Or, pour obtenir qu’on réparât cet oubli sans qu’on pût l’accuser de désobéissance, elle fit en avançant son doigt la revue de tous les plats, disant tout haut, à mesure qu’elle les montrait : J’ai mangé de ça, j’ai mangé de ça ; mais elle affecta si visiblement de passer sans rien dire celui dont elle n’avait point mangé, que quelqu’un s’en apercevant lui dit : Et de cela, en avez-vous mangé ? Oh ! non, reprit doucement la petite gourmande en baissant les yeux. Je n’ajouterai rien ; comparez : ce tour-ci est une ruse de fille, l’autre est une ruse de garçon.

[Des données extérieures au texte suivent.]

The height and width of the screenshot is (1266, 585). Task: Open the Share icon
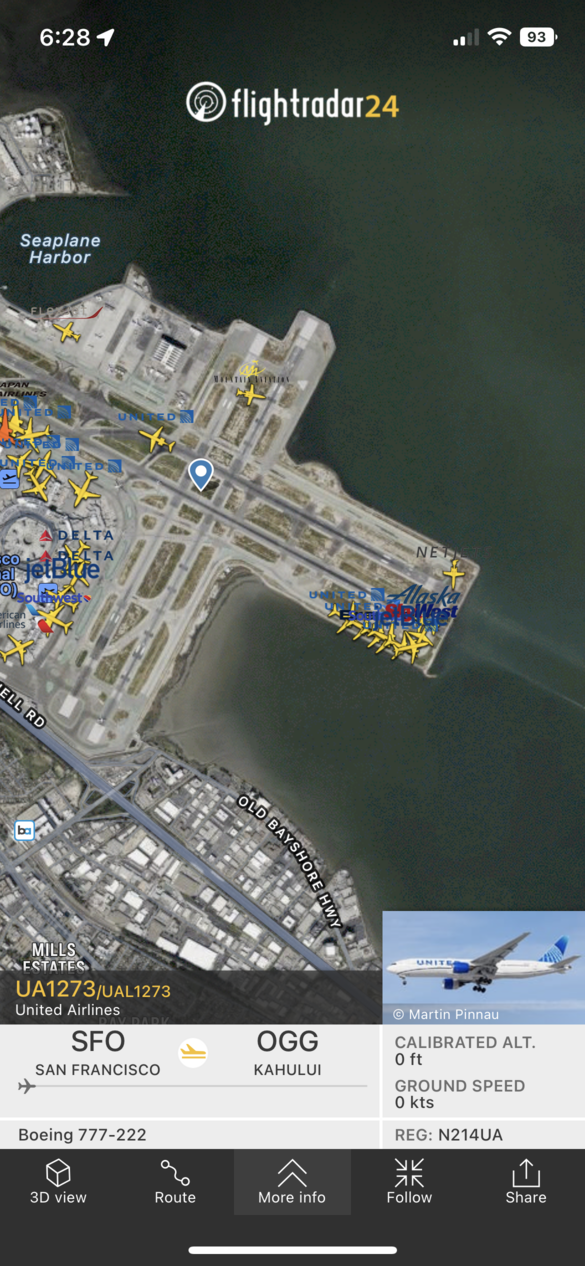pyautogui.click(x=526, y=1172)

Ce qui est bien, et aucune loi générale n’est mauvaise. Cette adresse particulière donnée au sexe est un dédommagement très équitable de la force qu’il a de moins ; sans quoi la femme ne serait pas la compagne de l’homme, elle serait son esclave : c’est par cette supériorité de talent qu’elle se maintient son égale, et qu’elle le gouverne en lui obéissant. La femme a tout contre elle, nos défauts, sa timidité, sa faiblesse ; elle n’a pour elle que son art et sa beauté. N’est-il pas juste qu’elle cultive l’un et l’autre ? Mais la beauté n’est pas générale ; elle périt par mille accidents, elle passe avec les années ; l’habitude en détruit l’effet. L’esprit seul est la véritable ressource du sexe : non ce sot esprit auquel on donne tant de prix dans le monde, et qui ne sert à rien pour rendre la vie heureuse, mais l’esprit de son état, l’art de tirer parti du nôtre, et de se prévaloir de nos propres avantages. On ne sait pas combien cette adresse des femmes nous est utile à nous-mêmes, combien elle ajoute de charme à la société des deux sexes, combien elle sert à réprimer la pétulance des enfants, combien elle contient de maris brutaux, combien elle maintient de bons ménages, que la discorde troublerait sans cela. Les femmes artificieuses et méchantes en abusent, je le sais bien ; mais de quoi le vice n’abuse-t-il pas ? Ne détruisons point les instruments du bonheur parce que les méchants s’en servent quelquefois à nuire.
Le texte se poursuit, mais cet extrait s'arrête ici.